J. S. : C’est encore une fois un cliché. Nous avons beaucoup de gens qui sont établis dans la société, qui ont une famille et qui cherchent un sens à la vie. Vous supposez que ce sont des gens fragiles. Mais je vous le dit: il faut une certaine force de caractère pour être scientologue.

swissinfo.ch: Peut-on suivre ces cours avec peu d’argent?

J. S. : Oui. Nous vivons des contributions pour les cours et l’audit; c’est notre système de financement. Celui qui n’a pas d’argent peut devenir membre à plein temps et travailler pour la scientologie, afin de suivre tous les services gratuitement. On attend de toute façon une contribution – qu’elle soit financière ou sous forme d’un travail.
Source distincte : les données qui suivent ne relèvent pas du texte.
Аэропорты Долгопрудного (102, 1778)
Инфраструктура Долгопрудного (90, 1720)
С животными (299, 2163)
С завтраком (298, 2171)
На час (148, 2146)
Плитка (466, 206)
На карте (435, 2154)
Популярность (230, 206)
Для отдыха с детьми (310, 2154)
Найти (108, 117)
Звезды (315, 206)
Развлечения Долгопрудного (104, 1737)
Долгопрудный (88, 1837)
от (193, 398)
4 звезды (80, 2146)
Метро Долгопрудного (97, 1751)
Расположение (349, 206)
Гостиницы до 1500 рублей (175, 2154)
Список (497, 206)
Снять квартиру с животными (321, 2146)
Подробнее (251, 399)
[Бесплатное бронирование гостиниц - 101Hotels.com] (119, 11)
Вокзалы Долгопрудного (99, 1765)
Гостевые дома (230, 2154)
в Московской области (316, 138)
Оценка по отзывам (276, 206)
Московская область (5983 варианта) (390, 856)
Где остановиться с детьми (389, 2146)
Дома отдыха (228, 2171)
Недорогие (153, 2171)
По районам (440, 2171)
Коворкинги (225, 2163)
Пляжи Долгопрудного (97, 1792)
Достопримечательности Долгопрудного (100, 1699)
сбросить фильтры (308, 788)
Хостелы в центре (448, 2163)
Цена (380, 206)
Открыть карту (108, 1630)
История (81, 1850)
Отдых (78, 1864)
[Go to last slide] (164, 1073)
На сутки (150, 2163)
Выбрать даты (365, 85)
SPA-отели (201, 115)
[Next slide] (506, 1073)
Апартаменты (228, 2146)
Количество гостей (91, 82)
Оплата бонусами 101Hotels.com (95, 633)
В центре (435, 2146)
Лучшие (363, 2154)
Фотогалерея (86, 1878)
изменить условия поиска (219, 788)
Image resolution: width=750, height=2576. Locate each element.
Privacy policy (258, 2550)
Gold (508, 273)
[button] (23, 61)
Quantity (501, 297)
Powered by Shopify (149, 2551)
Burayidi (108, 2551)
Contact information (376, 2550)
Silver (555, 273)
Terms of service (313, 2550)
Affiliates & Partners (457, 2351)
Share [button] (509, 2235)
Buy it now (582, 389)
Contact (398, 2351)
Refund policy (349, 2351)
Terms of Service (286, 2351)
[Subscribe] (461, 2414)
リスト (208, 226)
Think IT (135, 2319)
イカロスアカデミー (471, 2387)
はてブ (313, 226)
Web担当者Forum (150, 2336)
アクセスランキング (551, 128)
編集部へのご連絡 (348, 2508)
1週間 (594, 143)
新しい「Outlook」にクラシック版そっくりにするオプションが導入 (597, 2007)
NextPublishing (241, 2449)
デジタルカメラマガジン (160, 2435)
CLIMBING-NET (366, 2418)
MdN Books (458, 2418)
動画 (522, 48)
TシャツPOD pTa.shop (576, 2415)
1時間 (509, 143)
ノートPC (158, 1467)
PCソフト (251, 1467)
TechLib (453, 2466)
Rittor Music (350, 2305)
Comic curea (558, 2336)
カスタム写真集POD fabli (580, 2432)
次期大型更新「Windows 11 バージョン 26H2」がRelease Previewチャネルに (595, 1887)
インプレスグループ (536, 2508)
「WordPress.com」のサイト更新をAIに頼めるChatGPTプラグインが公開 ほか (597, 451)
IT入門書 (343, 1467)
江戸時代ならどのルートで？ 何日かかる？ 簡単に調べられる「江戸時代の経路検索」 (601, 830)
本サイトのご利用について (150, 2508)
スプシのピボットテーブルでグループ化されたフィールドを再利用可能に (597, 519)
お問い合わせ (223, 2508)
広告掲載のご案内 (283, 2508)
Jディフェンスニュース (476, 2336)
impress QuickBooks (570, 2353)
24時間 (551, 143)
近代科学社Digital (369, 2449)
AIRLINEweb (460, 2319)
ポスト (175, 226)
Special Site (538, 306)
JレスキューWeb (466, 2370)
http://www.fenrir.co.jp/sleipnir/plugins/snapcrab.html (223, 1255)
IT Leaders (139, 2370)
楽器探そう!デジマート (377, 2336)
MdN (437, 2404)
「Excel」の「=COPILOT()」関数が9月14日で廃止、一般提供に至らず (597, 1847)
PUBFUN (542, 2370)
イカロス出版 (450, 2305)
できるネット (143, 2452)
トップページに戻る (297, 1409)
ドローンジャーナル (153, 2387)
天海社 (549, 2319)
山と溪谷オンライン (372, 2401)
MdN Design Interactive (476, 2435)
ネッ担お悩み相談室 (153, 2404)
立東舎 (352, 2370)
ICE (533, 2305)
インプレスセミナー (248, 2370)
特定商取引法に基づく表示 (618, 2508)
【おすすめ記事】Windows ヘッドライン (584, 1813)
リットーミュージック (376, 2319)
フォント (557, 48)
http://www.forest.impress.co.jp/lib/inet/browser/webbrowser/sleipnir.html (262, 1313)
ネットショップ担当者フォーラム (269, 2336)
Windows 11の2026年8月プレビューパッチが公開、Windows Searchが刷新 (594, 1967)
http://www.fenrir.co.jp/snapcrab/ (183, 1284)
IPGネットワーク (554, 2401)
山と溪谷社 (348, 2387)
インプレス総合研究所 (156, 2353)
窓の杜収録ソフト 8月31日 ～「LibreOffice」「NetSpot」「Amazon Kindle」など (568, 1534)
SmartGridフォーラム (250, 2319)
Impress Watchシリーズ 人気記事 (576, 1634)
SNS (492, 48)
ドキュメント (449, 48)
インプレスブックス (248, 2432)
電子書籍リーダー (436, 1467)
G. O. S. : Il faut distinguer deux groupes: le staff, c’est-à-dire les collaborateurs, qui obtiennent les cours gratuitement et qui travaillent pour un petit salaire. Ils doivent faire des statistiques chaque semaine et réaliser toujours plus de chiffre d’affaires. L’autre groupe achète ces cours et conserve son métier. Le staff exerce une influence sur ce second groupe pour qu’il s’inscrive à un maximum de cours – même en prenant un crédit.

Mais je connais aussi des scientologues heureux, car résistants à la pression, qui sont dans le mouvement depuis 30 ans et qui suivent peut-être un cours par an.

J. S. : Seulement trois à quatre des 120 membres actifs de Zurich s’occupent des recettes provenant des cours…

swissinfo.ch: Quelles relations des scientologues ont-ils avec les amis ou les membres de la famille qui ne sont pas membres?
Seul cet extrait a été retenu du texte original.